··· Excerpted text
The Enter Key Matters

The enter key (also called newline) matters. When you type something using the keyboard, you have to press the Enter key at the end.

We tend to ignore the Enter key, because it’s not what we’re interested in. However, it’s still there. We have to deal with it.

The Straightforward Method

When reading characters, make sure that you’ve accounted for the Enter key:

char cmd;           // single-character command
char enter;         // dump the enter key here
double value;

printf("Enter a command: ");
scanf("%c%c", &cmd, &enter);
printf("Now a number: ");
scanf("%lf%c", &value, &enter);

This reads the command into cmd, and reads the Enter key into enter, where it is ignored.

Sometimes You Can Ignore Enter

If all that your program reads are numbers, then you don’t have to worry about the Enter key. That’s because scanf is smart when reading numbers, and skips over leading whitespace (spaces, tabs, and the Enter key).
······
● Required task 1
Rewrite the Enter key text from "Sometimes You Can" to "the Enter key).", changing "numbers" to "integers".
● Required task 2
According to the Enter key text, why can a program that reads only numbers ignore the Enter key?
● Required task 3
In the Enter key text, list every variable declared in the code sample.
··· Listing
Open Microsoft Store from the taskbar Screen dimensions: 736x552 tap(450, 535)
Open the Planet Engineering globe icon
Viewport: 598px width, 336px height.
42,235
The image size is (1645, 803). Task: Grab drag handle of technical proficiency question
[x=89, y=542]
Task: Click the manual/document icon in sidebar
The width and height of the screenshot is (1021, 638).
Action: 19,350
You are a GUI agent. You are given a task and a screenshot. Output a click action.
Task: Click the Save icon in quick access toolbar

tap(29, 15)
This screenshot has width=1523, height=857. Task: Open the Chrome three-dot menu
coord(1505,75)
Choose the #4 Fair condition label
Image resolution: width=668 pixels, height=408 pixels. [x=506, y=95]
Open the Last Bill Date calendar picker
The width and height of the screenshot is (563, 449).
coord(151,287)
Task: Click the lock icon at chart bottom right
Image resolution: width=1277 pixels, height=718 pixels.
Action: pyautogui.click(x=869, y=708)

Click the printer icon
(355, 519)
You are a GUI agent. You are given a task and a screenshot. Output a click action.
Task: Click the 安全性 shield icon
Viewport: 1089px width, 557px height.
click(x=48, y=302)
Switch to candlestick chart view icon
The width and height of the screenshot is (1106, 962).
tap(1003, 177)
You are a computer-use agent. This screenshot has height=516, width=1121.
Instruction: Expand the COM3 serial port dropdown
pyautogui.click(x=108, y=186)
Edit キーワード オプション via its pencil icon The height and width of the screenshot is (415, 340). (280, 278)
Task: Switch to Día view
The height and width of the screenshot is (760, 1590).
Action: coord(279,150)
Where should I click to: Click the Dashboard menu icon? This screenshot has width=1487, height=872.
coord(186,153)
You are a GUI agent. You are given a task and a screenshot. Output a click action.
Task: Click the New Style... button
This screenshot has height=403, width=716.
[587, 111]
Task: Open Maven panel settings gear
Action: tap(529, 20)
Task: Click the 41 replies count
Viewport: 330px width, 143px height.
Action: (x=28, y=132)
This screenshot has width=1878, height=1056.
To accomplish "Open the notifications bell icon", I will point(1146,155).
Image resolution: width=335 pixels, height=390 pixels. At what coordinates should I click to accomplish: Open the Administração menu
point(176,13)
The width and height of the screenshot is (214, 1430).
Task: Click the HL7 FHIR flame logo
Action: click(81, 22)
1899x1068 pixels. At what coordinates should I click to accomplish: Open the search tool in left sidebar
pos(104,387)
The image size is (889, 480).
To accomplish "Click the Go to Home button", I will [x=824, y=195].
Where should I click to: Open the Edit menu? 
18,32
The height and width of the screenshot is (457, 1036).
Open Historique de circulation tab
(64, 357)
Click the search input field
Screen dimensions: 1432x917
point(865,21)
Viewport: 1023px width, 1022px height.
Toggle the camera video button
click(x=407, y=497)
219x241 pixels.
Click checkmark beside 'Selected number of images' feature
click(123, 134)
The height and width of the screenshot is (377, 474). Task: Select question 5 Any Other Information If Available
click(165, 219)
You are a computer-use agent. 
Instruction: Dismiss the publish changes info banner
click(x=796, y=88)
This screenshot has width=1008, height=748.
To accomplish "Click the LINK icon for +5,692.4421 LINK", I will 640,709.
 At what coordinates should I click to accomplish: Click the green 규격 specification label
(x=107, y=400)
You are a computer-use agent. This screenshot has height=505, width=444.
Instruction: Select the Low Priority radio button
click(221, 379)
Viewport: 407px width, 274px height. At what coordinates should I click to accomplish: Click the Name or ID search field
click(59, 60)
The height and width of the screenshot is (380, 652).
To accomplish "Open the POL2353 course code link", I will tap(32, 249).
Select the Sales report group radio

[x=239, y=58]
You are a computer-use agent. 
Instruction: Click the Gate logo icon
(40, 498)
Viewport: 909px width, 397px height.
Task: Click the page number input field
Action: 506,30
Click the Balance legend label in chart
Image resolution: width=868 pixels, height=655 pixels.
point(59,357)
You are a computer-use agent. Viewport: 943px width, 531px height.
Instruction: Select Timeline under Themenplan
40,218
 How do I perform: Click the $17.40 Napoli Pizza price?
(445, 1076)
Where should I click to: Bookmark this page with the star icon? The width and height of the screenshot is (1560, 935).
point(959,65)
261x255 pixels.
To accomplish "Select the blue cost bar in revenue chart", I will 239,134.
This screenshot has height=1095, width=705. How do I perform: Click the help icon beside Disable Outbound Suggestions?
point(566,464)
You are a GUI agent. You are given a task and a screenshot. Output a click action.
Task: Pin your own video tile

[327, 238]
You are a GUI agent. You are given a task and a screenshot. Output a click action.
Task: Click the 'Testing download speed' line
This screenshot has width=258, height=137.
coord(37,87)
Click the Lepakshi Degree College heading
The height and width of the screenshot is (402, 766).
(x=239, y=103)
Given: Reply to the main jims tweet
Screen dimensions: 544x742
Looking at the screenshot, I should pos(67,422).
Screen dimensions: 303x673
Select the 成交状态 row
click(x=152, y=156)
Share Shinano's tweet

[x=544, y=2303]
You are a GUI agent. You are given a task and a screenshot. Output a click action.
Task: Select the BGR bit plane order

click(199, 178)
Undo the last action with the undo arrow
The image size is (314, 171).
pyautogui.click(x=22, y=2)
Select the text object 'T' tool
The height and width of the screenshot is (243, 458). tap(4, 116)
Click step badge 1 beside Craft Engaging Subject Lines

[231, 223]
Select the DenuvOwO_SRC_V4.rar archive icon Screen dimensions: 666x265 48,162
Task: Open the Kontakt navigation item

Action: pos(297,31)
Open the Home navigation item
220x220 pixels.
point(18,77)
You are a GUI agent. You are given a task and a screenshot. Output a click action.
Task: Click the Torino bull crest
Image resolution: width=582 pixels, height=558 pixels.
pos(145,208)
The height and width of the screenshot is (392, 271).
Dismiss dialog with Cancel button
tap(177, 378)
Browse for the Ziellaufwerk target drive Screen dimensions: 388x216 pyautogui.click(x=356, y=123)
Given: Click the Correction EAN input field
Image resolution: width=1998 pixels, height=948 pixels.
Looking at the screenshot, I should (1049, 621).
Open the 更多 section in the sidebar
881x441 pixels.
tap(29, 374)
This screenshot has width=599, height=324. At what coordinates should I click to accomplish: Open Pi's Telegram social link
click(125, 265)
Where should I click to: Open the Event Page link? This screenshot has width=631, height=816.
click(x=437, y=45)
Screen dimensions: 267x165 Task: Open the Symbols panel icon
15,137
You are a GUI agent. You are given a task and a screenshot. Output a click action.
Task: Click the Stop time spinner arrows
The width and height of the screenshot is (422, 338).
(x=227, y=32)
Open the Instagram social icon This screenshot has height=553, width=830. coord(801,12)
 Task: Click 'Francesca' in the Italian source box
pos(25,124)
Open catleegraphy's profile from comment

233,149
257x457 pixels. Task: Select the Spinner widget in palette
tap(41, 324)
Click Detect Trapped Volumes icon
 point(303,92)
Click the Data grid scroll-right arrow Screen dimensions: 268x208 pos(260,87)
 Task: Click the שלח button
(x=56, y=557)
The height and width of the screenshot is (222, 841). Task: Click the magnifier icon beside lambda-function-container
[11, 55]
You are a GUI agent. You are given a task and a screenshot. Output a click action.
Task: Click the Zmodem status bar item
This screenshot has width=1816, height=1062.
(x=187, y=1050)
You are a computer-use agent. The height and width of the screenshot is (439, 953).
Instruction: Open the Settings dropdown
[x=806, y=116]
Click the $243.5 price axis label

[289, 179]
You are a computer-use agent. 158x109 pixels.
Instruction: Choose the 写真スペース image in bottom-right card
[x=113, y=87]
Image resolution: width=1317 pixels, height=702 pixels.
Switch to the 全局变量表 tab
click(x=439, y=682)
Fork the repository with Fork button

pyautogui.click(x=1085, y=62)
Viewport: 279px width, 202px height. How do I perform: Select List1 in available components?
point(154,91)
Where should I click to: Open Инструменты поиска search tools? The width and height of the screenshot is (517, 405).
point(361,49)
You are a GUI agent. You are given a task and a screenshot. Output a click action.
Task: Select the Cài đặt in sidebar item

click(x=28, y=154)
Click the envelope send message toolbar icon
······
● Answer 1
Sometimes You Can Ignore Enter

If all that your program reads are integers, then you don’t have to worry about the Enter key. That’s because scanf is smart when reading integers, and skips over leading whitespace (spaces, tabs, and the Enter key).

● Answer 2
When scanf reads numbers, it skips over leading whitespace, which includes spaces, tabs, and the Enter key. So the Enter key is not a concern when the program reads only numbers.

● Answer 3
cmd, enter, value